Conflicts between bodies can direct the process. Our Moon is thought to have formed when another planetary body hit the Earth during the Solar System youth, for example. But it is not said that all collisions will leave survivors.
Led by astronomer Kate Su of the Steward Observatory, a team of researchers used the now-retired Spitzer Space Telescope to make infrared viewing of HD 166191. In addition, starlight absorbed and retrieved dust shines brightly in infrared.
Between 2015 and 2019, researchers collected 126 sets of data from a star, focusing directly on the surrounding dust clouds that may be the result of a collision.
In 2018, the signal they were looking for emerged: infrared light, which increases the amount of dust, and fading, indicating that starlight was blocked. The same blurring event was taken by a telescope based on light waves – and the same blurring 142 days earlier, during the gap in Spitzer’s vision.
Frequent transport data has confirmed it: The signal is made up of two planets colliding and releasing dust everywhere. Previous observations of the ground-based telescope have increased the orbital time to 142 days, giving the orbital distance from a star of 0.62 star units. That is the distance the rocky planets are expected to form.
Having data from multiple transports also allowed the group to see the appearance of the cloud. It changes rapidly from the first to the second, exits the balloon, grows wider and less visible and longer, covering an area at least three times larger than the star.
But Spitzer’s data suggests that only a small portion of the cloud passed between us and the star. That suggests that the literal cloud was, in fact, massive, probably hundreds of times larger than the star.
To produce such dust, the team calculated that the collision had to be between two bodies the size of a small planet, about 250 to 600 miles (about 250 to 470 miles) wide.
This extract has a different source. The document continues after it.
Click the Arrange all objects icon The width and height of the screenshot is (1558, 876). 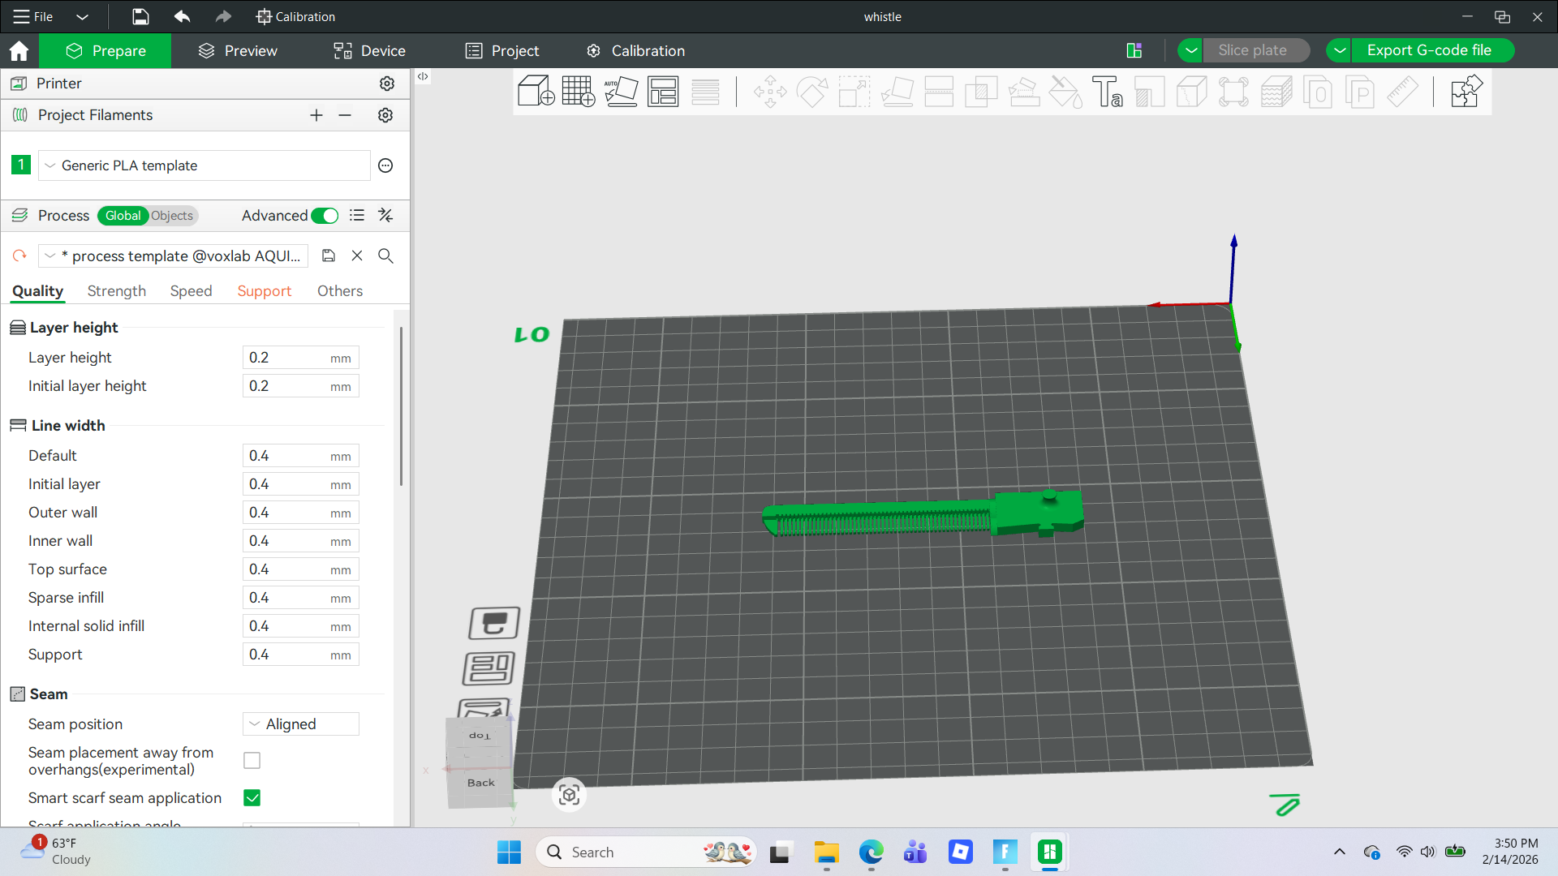point(663,91)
The first collision would cause so much heat that some material evaporated; the remaining part would fly into fragments that continue to squirm and collide, along with other nearby rocks, creating more dust.
By the time the third trip is due to turn around, there is very little trace left of the real cloud. However, the starry heavens had twice as much dust as they had before the collision. This suggests that debris from the collision dispersed rapidly across the protoplanetary disk around the star.
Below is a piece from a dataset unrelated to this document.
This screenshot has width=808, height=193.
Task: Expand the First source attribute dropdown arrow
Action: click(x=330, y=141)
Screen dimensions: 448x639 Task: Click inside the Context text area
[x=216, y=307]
This not only suggests that round clouds of dust may be unsuitable for defining obscure stars in an unusual way, but it may also help to clarify the processes leading to the formation of a complete planetary system, including ours.
“By looking at the dusty disks around the young stars, we can look back in time and see the processes that may be building our Solar System,” said Su.
“By studying the effects of collisions on these systems, we can also get a better idea of the rocky planets that appear to revolve around other stars.”
The team will continue to monitor HD 166191 to see if it can detect some interesting changes in its dusty environment.